Qué hacer
A. Según el extracto sobre la historia de España, ¿durante cuánto tiempo había funcionado pasablemente el sistema democrático?
B. Actualiza el tramo del extracto sobre la historia de España que va desde "Quienes hayan leído" hasta "convivir en libertad.", cambiando "matanza" por "masacre".
C. Prolonga el extracto sobre la historia de España a partir de su última oración.

━━ Extracto

Quienes hayan leído mi Nueva historia de España habrán comprobado que no planteo los años siguientes a la matanza del 11-M como una simple continuación de la etapa democrática abierta en la transición, sino como un período de involución política emprendida por el PSOE con la pasividad o colaboración del PP. Ello ha originado una profunda crisis política y social que, al combinarse con la económica, está descomponiendo el sistema democrático que, aun si con muchos defectos, había funcionado pasablemente durante un cuarto de siglo, y convirtiendo al país, de momento, en una república bananera coronada. Parece como si, fatalmente, cada sesenta o setenta años, el país sufriera el derrumbe de los intentos de convivir en libertad.
He expuesto muchas veces los síntomas de la actual descomposición, por lo demás bien conocidos, y no los repetiré ahora, pero sí un aspecto del proceso: la escasísima resistencia que la involución ha encontrado en las fuerzas políticas teóricamente opuestas (el PP), las cuales más bien se han ocupado de asfixiar la resistencia espontánea y dispersa de la sociedad. ¿A qué obedecen estas actitudes? Creo que su causa más profunda se halla en la casi generalizada ignorancia de la propia historia de España, ignorancia combinada con tópicos falsos. Un desgraciado fenómeno que no solo se da entre la gente común, sino, más todavía, entre los universitarios. Me gusta repetir la advertencia de Julián Marías: "el PSOE tiene una visión negativa de la historia de su país". Negativa y tergiversada, lo que tiene sus consecuencias, pues genera una falta de autorrespeto y, al extenderse como lo ha hecho en estos años, abre el camino a la demagogia más barata, bajo la convicción de que cualquier cosa nueva puede venir bien, al menos comparada "con lo que hubo".

━━━━
━━ Sección de datos

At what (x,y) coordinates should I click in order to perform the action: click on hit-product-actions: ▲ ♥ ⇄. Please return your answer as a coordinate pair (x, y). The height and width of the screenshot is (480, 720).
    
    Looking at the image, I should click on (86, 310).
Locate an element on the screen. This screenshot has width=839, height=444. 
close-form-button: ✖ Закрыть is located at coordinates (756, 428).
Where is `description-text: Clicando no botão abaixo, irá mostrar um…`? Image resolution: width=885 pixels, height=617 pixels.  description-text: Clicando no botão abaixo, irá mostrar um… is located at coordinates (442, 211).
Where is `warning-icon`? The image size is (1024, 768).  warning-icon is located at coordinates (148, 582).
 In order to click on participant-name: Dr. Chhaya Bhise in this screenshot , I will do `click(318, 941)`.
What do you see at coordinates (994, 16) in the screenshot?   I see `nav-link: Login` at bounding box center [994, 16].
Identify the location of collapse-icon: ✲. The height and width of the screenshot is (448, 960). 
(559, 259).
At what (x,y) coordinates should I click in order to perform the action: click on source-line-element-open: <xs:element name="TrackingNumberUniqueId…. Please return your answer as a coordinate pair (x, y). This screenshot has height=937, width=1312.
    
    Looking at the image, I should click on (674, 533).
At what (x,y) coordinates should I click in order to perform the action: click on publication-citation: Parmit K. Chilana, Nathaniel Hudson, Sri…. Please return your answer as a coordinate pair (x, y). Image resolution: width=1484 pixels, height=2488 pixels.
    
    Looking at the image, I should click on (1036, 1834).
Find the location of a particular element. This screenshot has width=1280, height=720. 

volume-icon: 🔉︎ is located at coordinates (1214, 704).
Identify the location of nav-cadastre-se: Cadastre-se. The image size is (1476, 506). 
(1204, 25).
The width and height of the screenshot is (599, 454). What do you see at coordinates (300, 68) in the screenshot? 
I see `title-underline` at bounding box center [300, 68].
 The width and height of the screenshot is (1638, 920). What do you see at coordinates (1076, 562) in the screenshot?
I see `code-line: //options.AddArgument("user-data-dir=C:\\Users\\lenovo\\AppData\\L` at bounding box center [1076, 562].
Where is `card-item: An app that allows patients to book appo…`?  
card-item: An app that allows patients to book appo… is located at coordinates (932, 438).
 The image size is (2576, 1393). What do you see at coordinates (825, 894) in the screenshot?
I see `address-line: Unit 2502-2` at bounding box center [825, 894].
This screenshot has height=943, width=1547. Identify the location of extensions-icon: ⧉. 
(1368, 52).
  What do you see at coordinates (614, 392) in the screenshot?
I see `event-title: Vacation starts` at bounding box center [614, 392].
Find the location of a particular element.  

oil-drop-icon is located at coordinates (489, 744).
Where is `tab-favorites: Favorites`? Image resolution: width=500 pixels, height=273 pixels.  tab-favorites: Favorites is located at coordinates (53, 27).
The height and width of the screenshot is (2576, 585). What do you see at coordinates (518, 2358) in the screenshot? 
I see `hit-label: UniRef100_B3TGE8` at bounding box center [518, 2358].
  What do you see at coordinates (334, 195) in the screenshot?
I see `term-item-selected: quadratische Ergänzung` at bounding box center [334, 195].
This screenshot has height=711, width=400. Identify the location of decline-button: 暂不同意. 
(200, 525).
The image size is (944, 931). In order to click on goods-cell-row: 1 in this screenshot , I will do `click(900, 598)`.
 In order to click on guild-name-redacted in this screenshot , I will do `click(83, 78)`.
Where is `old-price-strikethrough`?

━━━━

Respuestas escritas
A. Durante un cuarto de siglo.

B.
Quienes hayan leído mi Nueva historia de España habrán comprobado que no planteo los años siguientes a la masacre del 11-M como una simple continuación de la etapa democrática abierta en la transición, sino como un período de involución política emprendida por el PSOE con la pasividad o colaboración del PP. Ello ha originado una profunda crisis política y social que, al combinarse con la económica, está descomponiendo el sistema democrático que, aun si con muchos defectos, había funcionado pasablemente durante un cuarto de siglo, y convirtiendo al país, de momento, en una república bananera coronada. Parece como si, fatalmente, cada sesenta o setenta años, el país sufriera el derrumbe de los intentos de convivir en libertad.

C.
Los errores corrientes en torno a nuestro pasado son numerosísimos: sobre el origen de España y su carácter cultural (se confunde a menudo geografía y cultura, incluso entre quienes menos cabría esperar); sobre la importancia del reino visigodo; el carácter de la lucha entre los reinos cristianos y los musulmanes en la península; la Inquisición y la expulsión de los judíos; el muy peculiar imperialismo español en Europa y la conquista de América; la decadencia, explicada habitualmente de las maneras más pintorescas; el problema de la revolución industrial, la revolución "burguesa" y la democracia; la interpretación de la Restauración y de la II República, del franquismo y la transición, de los nacionalismos regionales, etc. Los errores suelen ser de dos tipos: acerca de los datos mismos, mal cuantificados o precisados; y en el análisis y valoración de los hechos, a menudo muy arbitraria.
Sobre todas estas y otras cuestiones creo haber probado en el citado libro que las ideas hoy más frecuentes son, por así decir, susceptibles de corrección o mejora. Por supuesto, no pretendo tener la verdad absoluta, y lo ideal sería un amplio debate, indicio siempre de vitalidad intelectual. Me temo, sin embargo, que, como en otras ocasiones, no se producirá, dado el muy mediocre ambiente cultural del país, sumido en una mezcla de barata corrección política (a derecha e izquierda), muy interesada en silenciar cuanto se salga de unos carriles preestablecidos, pese a la evidencia de la corrosión y deterioro de los mismos. Aun así, quién sabe...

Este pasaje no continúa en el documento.